Ideally, a smart compiler would take normal source code, written by a programmer who gave no thought whatsoever to quasistatic computing issues, use profiling feedback to determine what parts of the program are ``hot'' and are therefore interesting loci, and automatically analyze those parts of the program for potential radical transformations. However, we need stepping stones on the way to that eventual goal: one such stepping stone which has been proposed is a clever compiler. A clever compiler relies on programmer annotations in the source code to help it decide how to organize and analyze profiling feedback gathered at program run-time; it is also up to the programmer to indicate potential transformations by encoding alternative code sequences with the annotations. Thus, a clever compiler can still quasistatically choose between the programmer-indicated alternative code implementations, but falls short of a smart compiler in that it cannot create alternative implementations through its own semantic analysis of source code.

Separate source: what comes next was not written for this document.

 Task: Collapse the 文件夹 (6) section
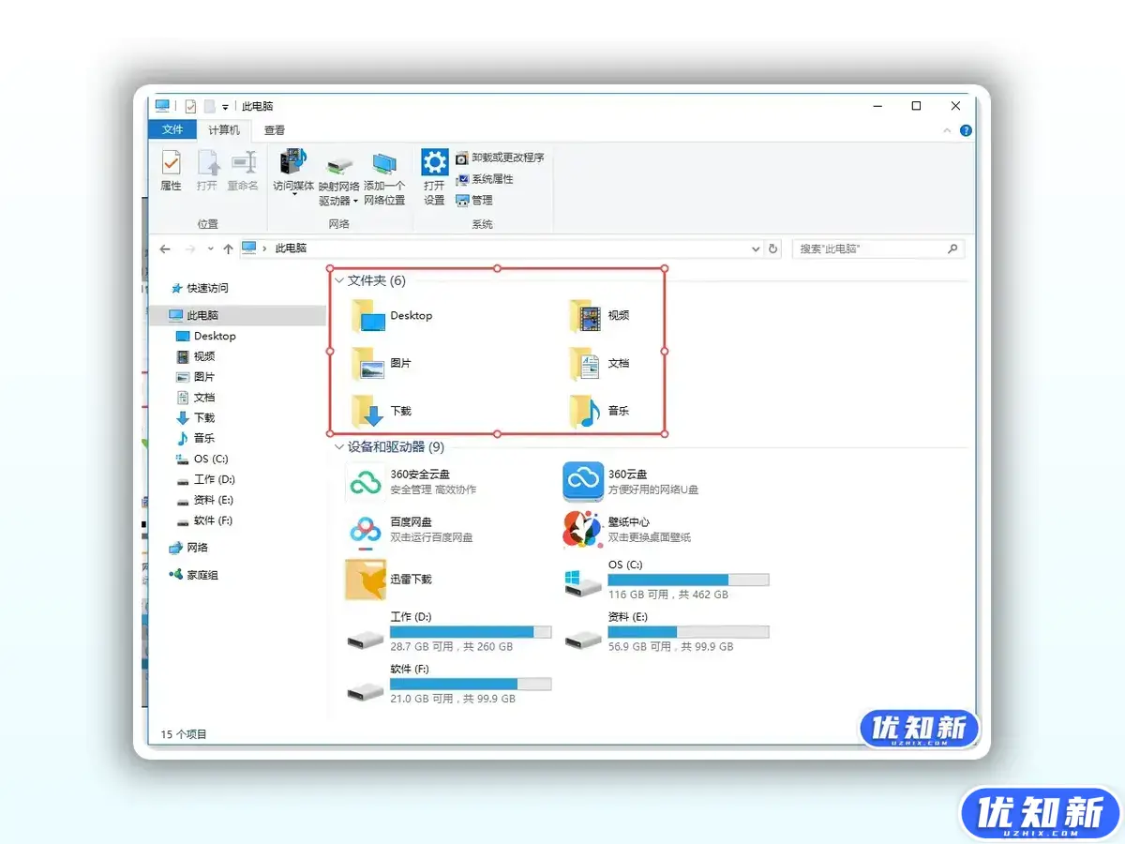[338, 279]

Figure: Automating the profiling feedback loop.
Although taking advantage of a clever compiler requires some
additional programmer effort, it should still be much easier than the
traditional manual performance optimization process, and retains
the quasistatic computing advantage that the program will dynamically
evolve in response to changing usage patterns and changing computing
platforms without continuing programmer effort.
Figure
illustrates the difference in the
feedback loop between a programmer using a traditional compiler and a
programmer using a smart compiler. Note that the programmer using the
smart compiler is not involved in the iterative loop. Substituting a
clever compiler for a smart compiler, the programmer would not be
involved in the iterative loop, although there might be an extra step
for the programmer to annotate the source code for the clever compiler
to work with.
Figure also shows that it is important that the
profiling mechanisms used by quasistatic computing be very
light-weight in nature, since the end-user is always using
an instrumented executable. A number of different mechanisms to
gather profiling data exist (e.g., prof, gprof,
pixie), with overheads ranging from 3--5% to 40--200%. While a
programmer who is explicitly running test cases is usually willing to
tolerate that kind of slow-down, an end-user would be unhappy.
Admittedly, after a period of time of sustained experimentation, the
smart compiler can conclude it has likely converged on a near-optimal
program, and reduce the frequency and level of instrumentation and
experimentation, thus reducing overhead to near zero. However, it is
still necessary to keep overhead low even during that experimental
phase. Regardless of the particular mechanism used, a smart compiler
should be able to substantially reduce the profiling overhead, since
it is only interested in gathering performance statistics
relevant to the particular experiments it is conducting at any given
time, and not detailed statistics about all parts of the program.